The Beats Thing

13 May 14

I’ve been wading through a lot of speculation on the why/how/huh of the proposed Apple purchase of Beats Audio. There’s little point to going back though all the various scenarios people have thought up, so feel free to check those out on your own time.

If this Beats acquisition is correct, then it may be as simple as this: Music, at Apple, was Steve Jobs’s passion. Without Steve, they need to get that enthusiasm back. He was at the helm when Apple purchased a cute little program called SoundJam MP and turned it into iTunes. He then drove the iPod project into a becoming a real product. Apple expanded iTunes to become a music retailer under Jobs’s supervision, and it was Jobs who went after many acts that he thought were crucial to making the store successful, such as U2. He even had Apple subsume the Apple trademark from the Beatles. Apple was betting heavily on music before the iPhone era began, and this was all because of the passion Steve had for music.

With Steve gone, that side of the business has gone stale. iTunes is a dinosaur, and the entire method of music retailing that Apple pioneered has changed to the point where that part of the business is in jeopardy. iPods don’t sell particularly well and kind of feel ornamental in Apple’s product line. They also are now competing with multiple music services. Streaming radio isn’t the imminent threat some make it out to be, but it is on a slow and steady rise in usage. All this is happening without a real sense of purpose for Apple. Without Steve’s involvement, and without his passion, there’s been no real fundamental movement in the music business at Apple.
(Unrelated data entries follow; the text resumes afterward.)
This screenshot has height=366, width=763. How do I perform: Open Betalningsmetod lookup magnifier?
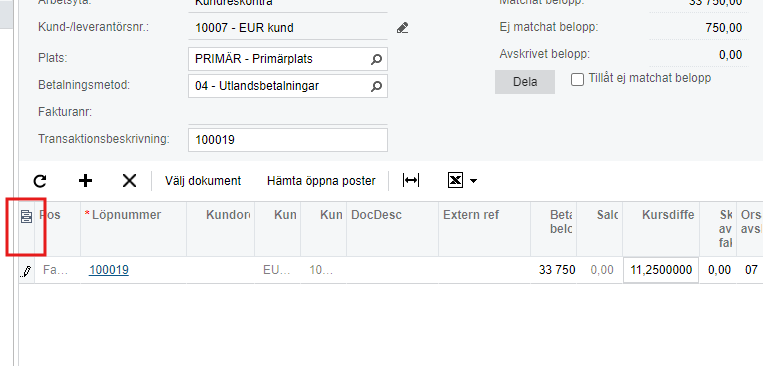pyautogui.click(x=377, y=87)
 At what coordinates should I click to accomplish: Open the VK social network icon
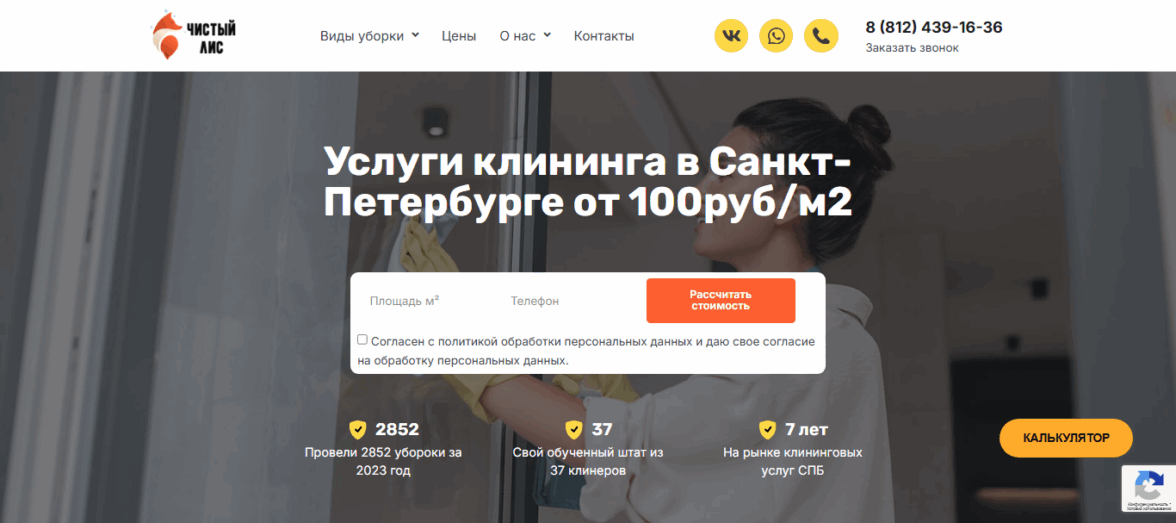pyautogui.click(x=731, y=36)
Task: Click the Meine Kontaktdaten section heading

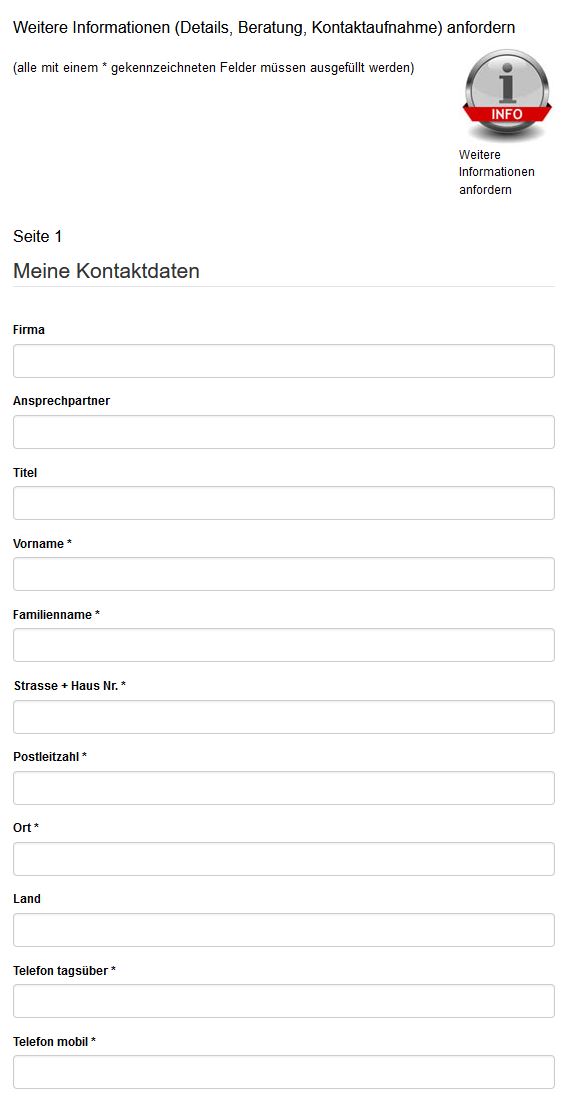Action: (106, 270)
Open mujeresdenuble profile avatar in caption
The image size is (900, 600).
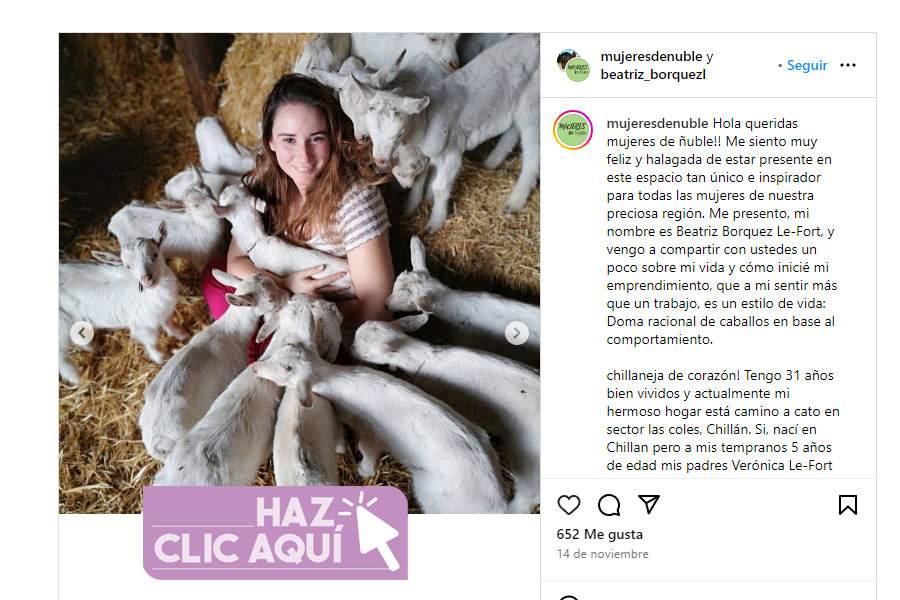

Thats where Beats comes in. It’s not the headphones, brand, or the “street cred” that Apple is after, they’re going after the passion and focus for music they don’t have anymore. That’s not to say Apple execs don’t love music, but they’re working hard in other areas of the business. Eddy Cue, who had been in control of iTunes is now in control of iCloud, a crucial part of Apple’s future. One could assume that his ability to work on music is quite diminished.

By acquiring Beats, they’re getting an executive team that is all about music, and has shown nothing but focus and attention to detail when it comes to audio. They’re buying the passion. With Beats’ CEO Jimmy Iovine, a deeply rooted music executive who was closely tied to both Apple and Steve Jobs, they get someone who knows Apple and can take that part of Apple’s business to the next stage in it’s development. What could that be? It’s hard to speculate. He’s known to have pitched Apple on streaming music well before there even was streaming music, and that concept may have been refined and expanded to the point where they can innovate and come up with the next generation of music distribution.

Now, the streaming service that Beats offers today may not be as impressive as other offerings, but combined with Apple’s clout and market power, they could take streaming music to a new level and re-write the rules on how digital music works. Apple has also been recently rumored to be working with Shazam on song identification, and that may be related.

So it comes down to Apple needing a new direction in music, and someone with the passion to drive it. They also are a product-driven company, and Beats may have a new music product that makes sense for Apple. Both considerations would point to Beats making sense for Apple. Talent and product. The usual reasons Apple buys companies.

Of course, if they just want Beats for the headphones, that’s crazy.